_QUOTED TEXT_
** Start **
FIELD OF THE INVENTION
This invention relates to an idling speed-up control apparatus which prevents an idling engine speed from being lowered by an electric load.
BACKGROUND OF THE INVENTION
One type of idling speed-up control apparatus has been hitherto disclosed in Japanese Unexamined Patent Application Sho No. 58-206847. A load detecting means is provided for detecting the value of an electric load connected to an electric generator which is driven by an engine. A means is provided for setting a control value according to the detected value of the electric load. Also provided is a means for adjusting the air intake amount of the engine basing on this control value, so that an idling speed-up control is proportional to the value of the electric load.
Additional types of idling speed-up control apparatuses have been hitherto disclosed in Japanese Unexamined Patent Application Publications Sho No. 59-103932 or Sho No. 59-103945. An idling speed-up means is provided for stepwise increasing an idling speed of an engine, so that the idling speed-up means operates when the detected value of an electric load, detected by a load detecting means, is above a predetermined value. Thus, the idling speed-up control is an on-off type of control.
The prior art examples are inconvenient because adjusting means for an amount of air intake or control systems of the devices become complicated and are expensive. Of the foregoing prior art examples, the on-off control type of idling speed control is more advantageous than the former example in terms of cost.
However, with the on-off control type of idling speed control, one problem that arises is due to hunting. To prevent this problem from occurring, one arrangement causes an idling speed-up control means to continuously operate when the detected value of the electric load remains above a pre-determined value for a predetermined length of waiting time. Thus, the idling speed-up means is prevented from operating during a momentary increase of the electric load.
** End **
_TASKS_
**a)** Give every Japanese patent application number cited in the text on idling speed-up control.
**b)** Extend the text on idling speed-up control, beginning after its final sentence.
The records have no role in this work.

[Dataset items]
** Start **
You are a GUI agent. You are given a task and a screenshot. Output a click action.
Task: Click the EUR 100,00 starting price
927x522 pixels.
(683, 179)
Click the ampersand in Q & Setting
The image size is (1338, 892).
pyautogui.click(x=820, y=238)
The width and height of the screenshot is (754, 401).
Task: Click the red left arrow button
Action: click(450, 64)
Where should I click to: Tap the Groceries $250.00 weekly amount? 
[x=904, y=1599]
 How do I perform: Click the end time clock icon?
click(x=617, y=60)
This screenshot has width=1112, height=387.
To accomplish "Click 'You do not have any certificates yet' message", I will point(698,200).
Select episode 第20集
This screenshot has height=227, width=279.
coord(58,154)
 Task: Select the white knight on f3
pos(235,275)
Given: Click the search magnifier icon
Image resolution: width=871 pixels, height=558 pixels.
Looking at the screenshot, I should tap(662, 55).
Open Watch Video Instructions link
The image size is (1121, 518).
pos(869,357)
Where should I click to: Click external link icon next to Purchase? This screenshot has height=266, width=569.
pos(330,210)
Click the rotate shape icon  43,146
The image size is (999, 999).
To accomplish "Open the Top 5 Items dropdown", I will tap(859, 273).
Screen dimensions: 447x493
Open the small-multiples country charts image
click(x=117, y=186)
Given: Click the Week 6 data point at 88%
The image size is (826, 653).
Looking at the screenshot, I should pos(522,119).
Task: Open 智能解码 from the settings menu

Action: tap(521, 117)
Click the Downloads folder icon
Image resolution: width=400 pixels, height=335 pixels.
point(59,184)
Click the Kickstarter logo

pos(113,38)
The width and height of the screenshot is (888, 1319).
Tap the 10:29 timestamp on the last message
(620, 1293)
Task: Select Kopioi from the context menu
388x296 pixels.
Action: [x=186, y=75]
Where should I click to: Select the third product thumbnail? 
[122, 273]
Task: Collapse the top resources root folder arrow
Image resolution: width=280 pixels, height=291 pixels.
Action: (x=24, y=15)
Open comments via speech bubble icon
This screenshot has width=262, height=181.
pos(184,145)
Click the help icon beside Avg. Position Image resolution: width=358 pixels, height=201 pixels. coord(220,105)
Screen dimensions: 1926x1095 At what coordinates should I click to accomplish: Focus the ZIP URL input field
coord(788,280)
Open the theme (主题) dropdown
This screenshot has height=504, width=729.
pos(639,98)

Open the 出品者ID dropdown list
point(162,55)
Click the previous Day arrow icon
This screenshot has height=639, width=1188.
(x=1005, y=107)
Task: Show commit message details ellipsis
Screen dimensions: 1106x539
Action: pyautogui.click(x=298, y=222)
** End **
_EXPECTED ANSWERS_
**a)**
Sho No. 58-206847
Sho No. 59-103932
Sho No. 59-103945

**b)**
However, usually in this case, the waiting time is fixed for the same length of time regardless of the value of the electric load. Accordingly, if the waiting time is set to be comparatively long, the engine speed becomes much lower during the high load before the idling speed-up means is actually operated. The result is an unpleasant vibration and an engine stall. If the waiting time is set to be comparatively short, the engine speed is increased prematurely during a low load. The engine is thus inclined to race, which can often result in a lower fuel economy. Thus, conventional idling speed-up apparatus have had a difficult problem to be equally effective during both a high load and a low load.
SUMMARY OF THE INVENTION
One object of this invention is to provide an idling speed-up control apparatus of an on-off control type which solves the foregoing problems.
The invention is provided with a load detecting means for detecting the value of an electric load connected to an electric generator driven by an internal combustion engine. An idling speed-up means stepwise increases an idling speed of the engine. A control means causes the idling speed-up means to operate when the detected value of the electric load continuously remains above a predetermined value for a predetermined length of waiting time. The control means is provided with a variable setting means which variably sets the waiting time in such a manner that the larger the detected value of the electric load, the shorter the length of the waiting time.
BRIEF DESCRIPTION OF THE DRAWINGS
FIG. 1 is a block diagram showing one example of an apparatus of this invention,
FIG. 2 is a flowchart showing one example of a program when a microcomputer is used for a control means,
FIG. 3 is a flowchart showing another program,
FIG. 4 is a graph showing a data table of waiting time used in the flowchart of FIG. 3, and
FIGS. 5a, 5b, 5c, and 5d are graphs each showing the relation between a load current and an idling speed-up operation.
DESCRIPTION OF THE PREFERRED EMBODIMENTS
Next, the operation of an apparatus of this invention will be explained as follows:
When the detected value of the electric load, detected by the load detecting means, is below the predetermined value, the idling speed-up means does not operate. When the detected value is above the predetermined value, but the electric load is comparatively small in value, the idling speed-up means will not operate, unless a comparatively long waiting time has lapsed so that an engine may be restrained from racing.
When the electric load is greatly increased in its value, the idling speed-up means operates with a comparatively short waiting time. Thus, any lowering of the engine speed may be restrained.
Embodying examples of this invention will now be explained with reference to the accompanying drawings.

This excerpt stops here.